(Stored data)
▶

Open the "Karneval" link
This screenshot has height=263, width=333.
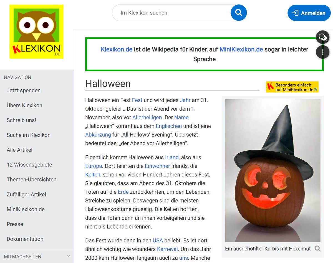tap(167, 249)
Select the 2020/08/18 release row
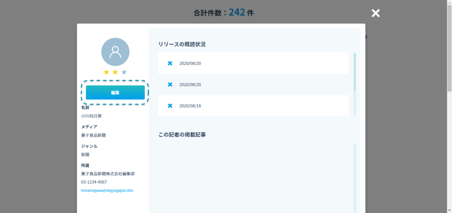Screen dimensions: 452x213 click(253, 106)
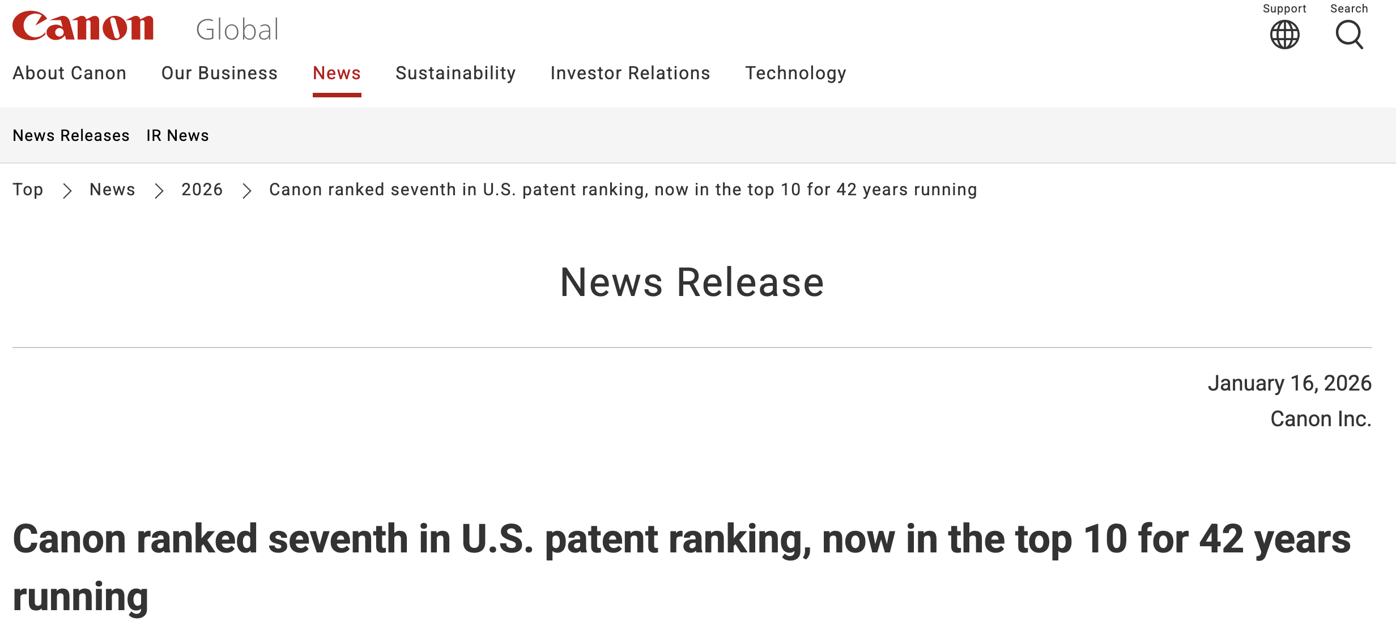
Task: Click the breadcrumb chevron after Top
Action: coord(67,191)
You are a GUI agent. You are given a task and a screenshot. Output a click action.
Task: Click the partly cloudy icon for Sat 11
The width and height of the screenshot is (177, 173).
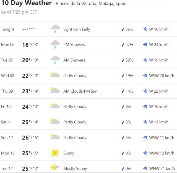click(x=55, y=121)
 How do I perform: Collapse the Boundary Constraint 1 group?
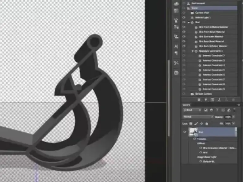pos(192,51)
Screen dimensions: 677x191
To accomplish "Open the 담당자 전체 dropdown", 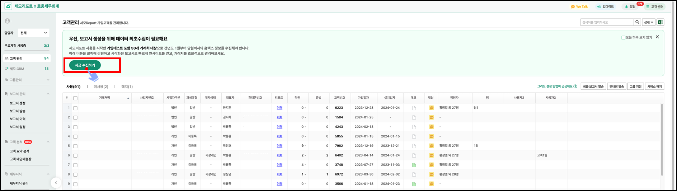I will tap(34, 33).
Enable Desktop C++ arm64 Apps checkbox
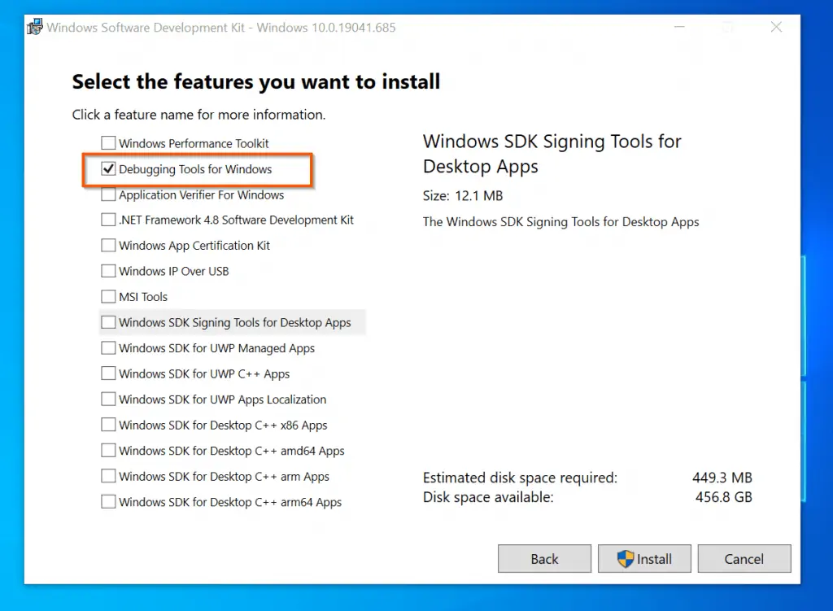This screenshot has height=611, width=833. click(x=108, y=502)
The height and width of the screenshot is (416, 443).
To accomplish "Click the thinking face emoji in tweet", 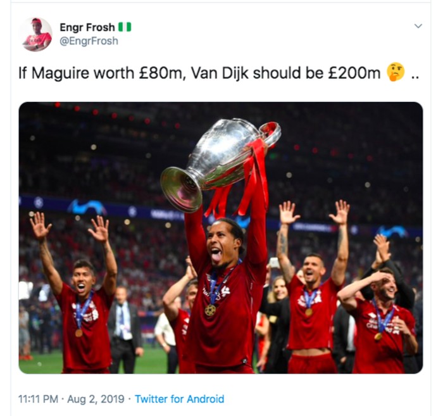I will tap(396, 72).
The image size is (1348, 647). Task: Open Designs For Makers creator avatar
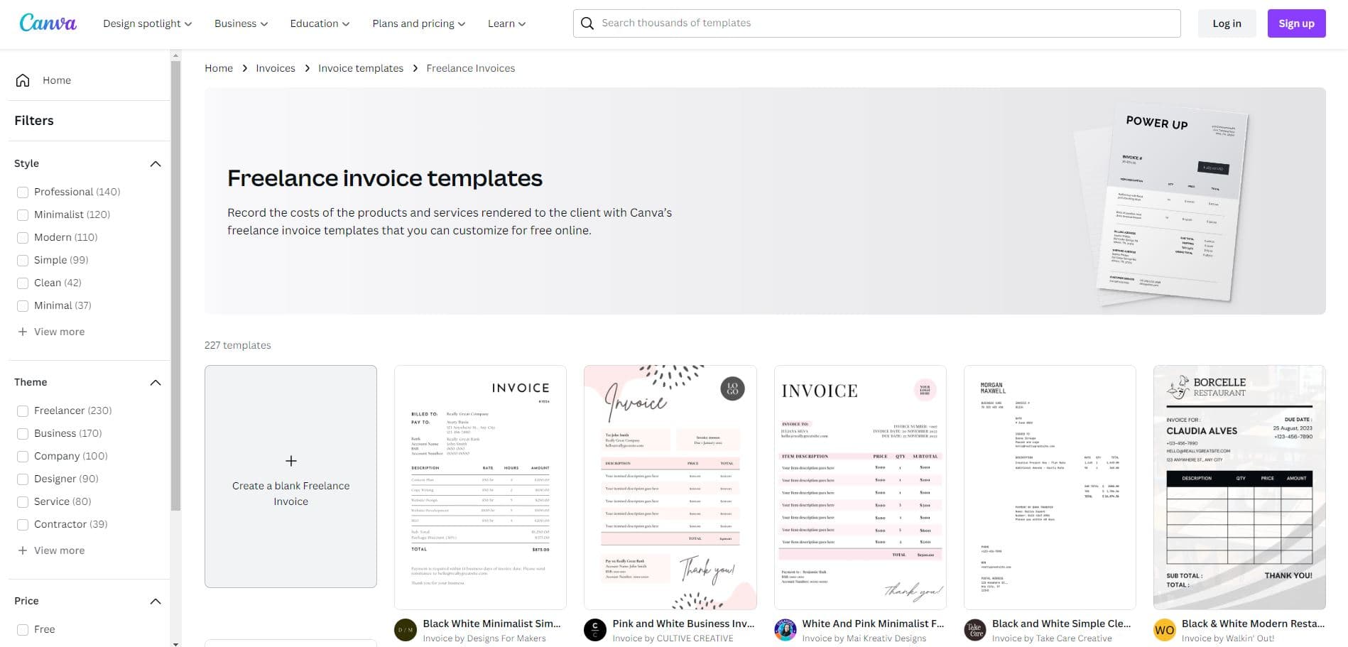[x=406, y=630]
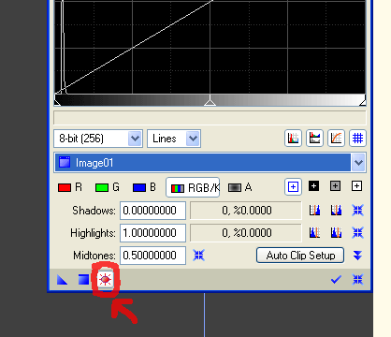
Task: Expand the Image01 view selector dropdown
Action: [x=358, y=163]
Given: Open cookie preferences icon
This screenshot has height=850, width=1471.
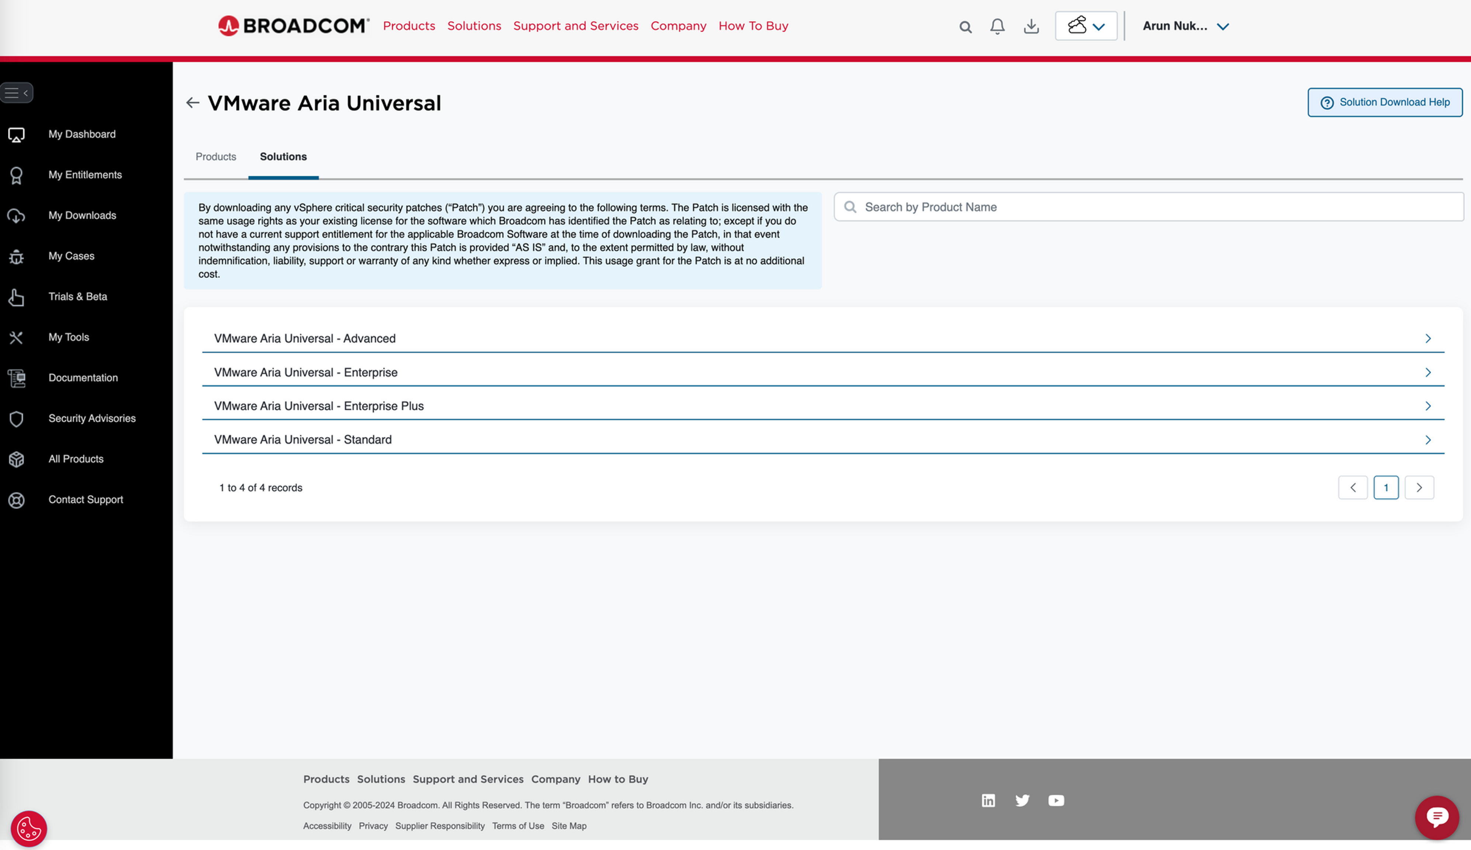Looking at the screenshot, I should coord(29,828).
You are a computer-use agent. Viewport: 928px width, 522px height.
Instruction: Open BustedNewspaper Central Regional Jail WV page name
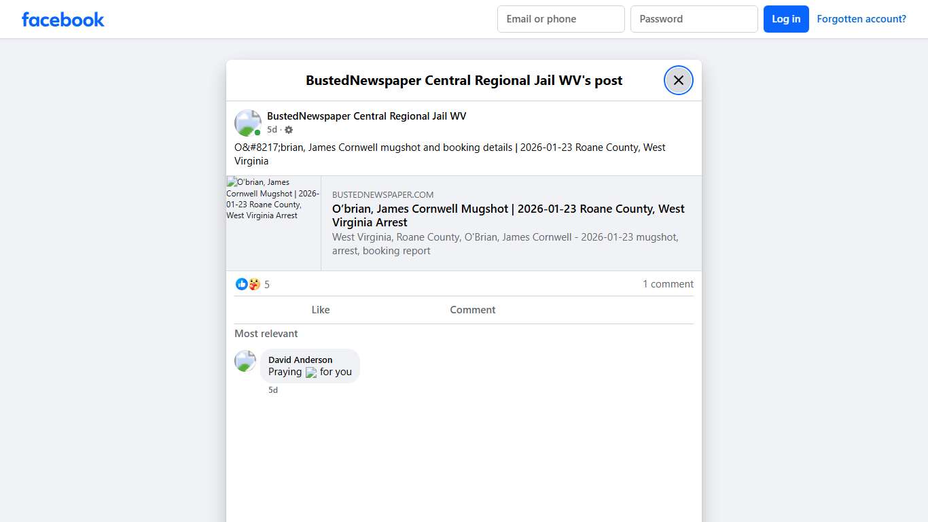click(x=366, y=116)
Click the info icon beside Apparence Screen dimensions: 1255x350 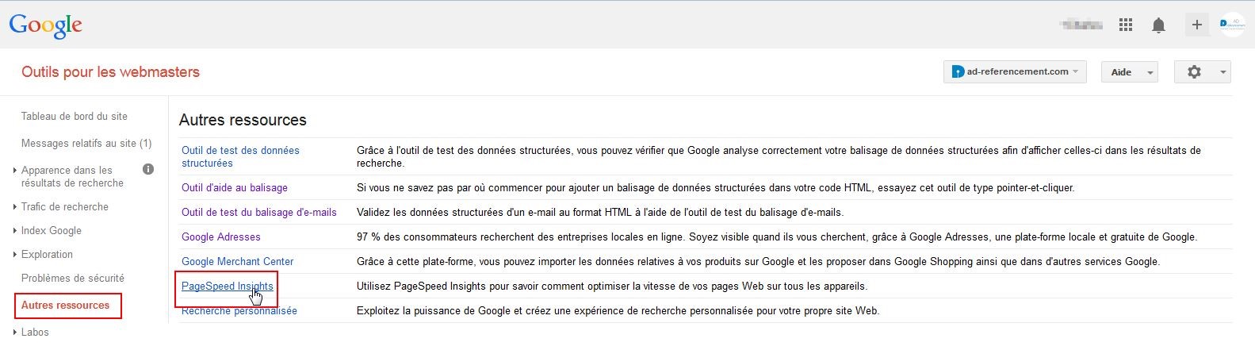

◀

Return only the line with "You are a computer-use" and the lines after it up to the end of the records, exact and free of pictures.

§ **Response**:
You are a computer-use agent. Viewport: 928px width, 522px height.
Instruction: Open BustedNewspaper Central Regional Jail WV page name
click(x=366, y=116)
Click the info icon beside Apparence Screen dimensions: 1255x350 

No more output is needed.